Early diagnosis and GH treatment affords the opportunity of proactive strategies for prevention of obesity and many of the associated co-morbidities such as diabetes, hypertension, and respiratory compromise; common in PWS without early recognition and treatment. The benefits of growth hormone therapy in infants, children and adults with PWS have been demonstrated in multiple well-designed and well-controlled studies (Lindgren & Lindberg, 2008; Mogul et al., 2008; Butler et al., 2013).

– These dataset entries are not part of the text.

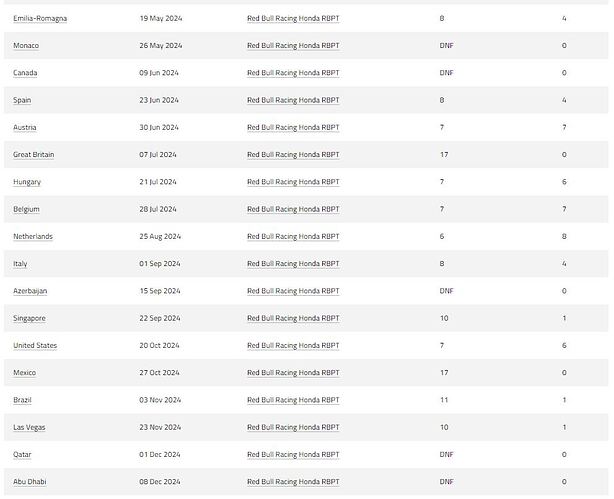
Task: Click the Great Britain race link
Action: [34, 155]
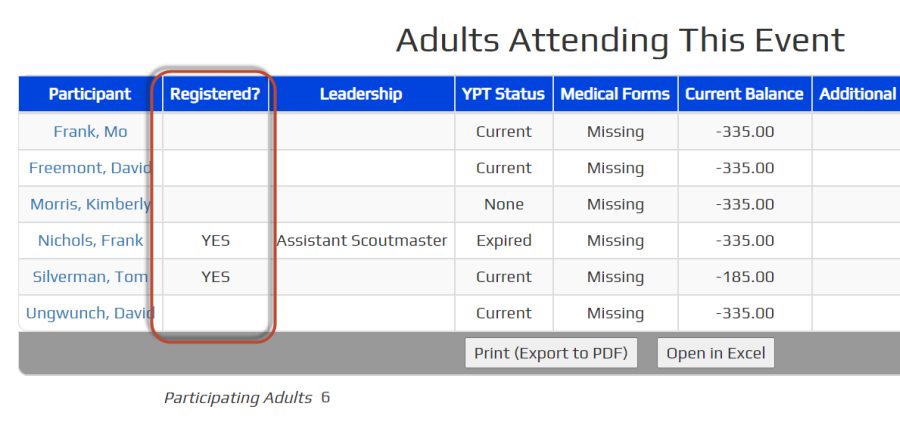Click the Additional column header

[x=856, y=94]
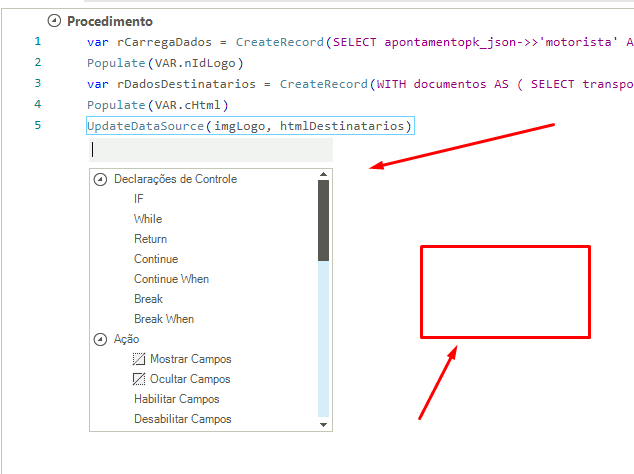Collapse the Declarações de Controle group
The image size is (634, 474).
(x=100, y=179)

When treatment begins in infancy, facial appearance and body habitus normalizes in conjunction with good dietary management generating improvement in quality of life and psychosocial status in those with PWS. GH replacement therapy improves linear growth velocity and height, body composition, muscle function and level of activity (Butler et al., 2008; 2016). GH treatment is now commonly prescribed in infancy and childhood once the diagnosis of PWS is confirmed genetically to increase stature, muscle tone and decrease fat, thereby lowering risk factors for diabetes and cardiopulmonary problems.

In summary, the ultimate goal is to change the face of PWS by early identification and awareness which will permit proactive monitoring of the diet, and exercise and treatment with growth hormone at an early age thus preventing co-morbidities associated with PWS and reducing the current high mortality rate (Butler et al., 2016; Manzardo et al., 2017). The methylation testing used for diagnosis of PWS would also have the added benefit of detecting Angelman syndrome (AS). AS is caused by chromosome 15q11-q13 deletion however unlike PWS the deletion is of maternal origin and is associated with microcephaly, intellectual disability, epilepsy, limited language development, dysmorphic features, ataxia and autistic behaviors. Early diagnosis also permits detection of the imprinting center type of PWS or AS which may be associated with a 50% recurrence risk in future offspring thus permitting early and accurate genetic counseling.

Our study is limited by the small number of samples tested and hence is a proof of concept. We failed to extract DNA from dried blood in 14% particularly in those with stored blood specimens for an extended length of time (e.g.,13 years). We hypothesize that failed DNA isolation could result from degradation from suboptimal storage condition, bacterial contamination, and effect of DNases compromising our specimen quality and quantity. None the less, it is possible to extract sufficient quantity and quality of DNA from NBS filter paper cards and feasible to correctly identify the PWS in 99% of patients and in 85% for AS with current technology (Butler et al., 2006) using inexpensive DNA methylation assays that can be generated at high volume required for newborn screening programs. However, this assay cannot differentiate between deletion vs. non-deletion (e.g., UPD) status for both PWS and AS and will require more sophisticated (and expensive) testing such as MS-MLPA or high resolution SNP microarrays to identify UPD subclasses as described and illustrated by Butler et al. (2018). Future studies are needed to focus on using high throughput cost-effective methods and analysis for PWS testing in the newborn period before it can be adopted on a national basis.

Acknowledgements

We wish to thank the participants for donation of the blood samples which were spotted on filter paper cards for genetic analysis. We acknowledge support from National Institute of Child Health and Human Development (NICHD) grant number HD02528 and the UC Irvine Institute for Clinical and Translational Science. Funding for this research project was also provided by the Neonatology Division, Department of Pediatrics, University of California-Irvine

Footnotes

The authors claim no conflict of interest.